• **What the exercise asks**: Of all the entries below, only the lines from the one with "Task: Click the redacted email address text" up to and including the one with "The height and" are to be duplicated exactly.

• **Records for the exercise**:
========================================

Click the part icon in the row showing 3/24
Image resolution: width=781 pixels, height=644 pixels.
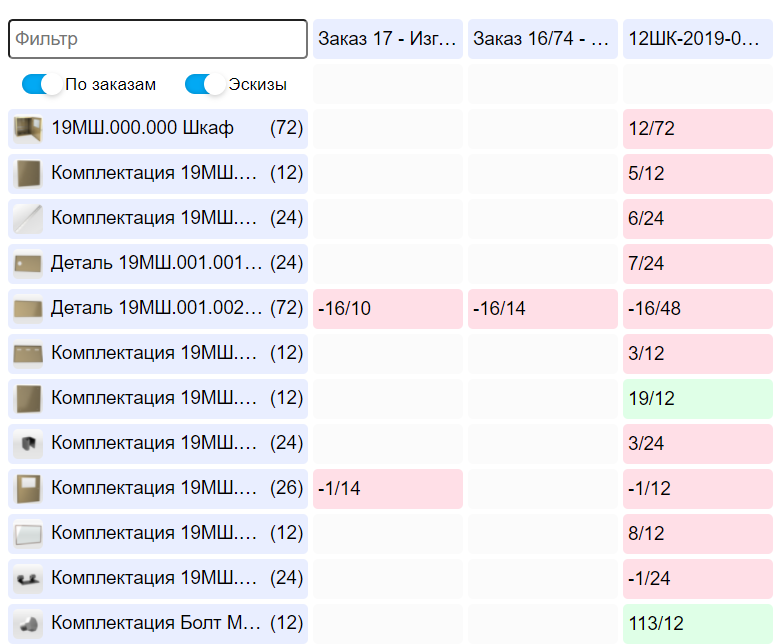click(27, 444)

========================================

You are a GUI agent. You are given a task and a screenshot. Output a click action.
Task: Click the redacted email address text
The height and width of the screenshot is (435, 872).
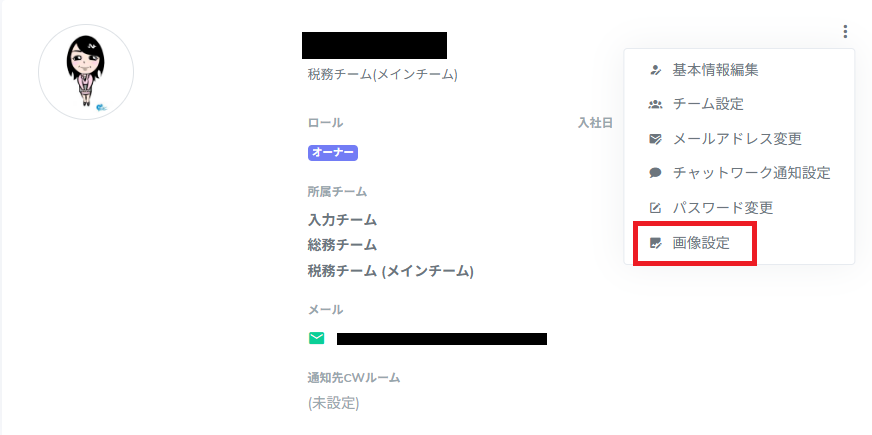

========================================

• **Solution**:
Task: Click the redacted email address text
The height and width of the screenshot is (435, 872).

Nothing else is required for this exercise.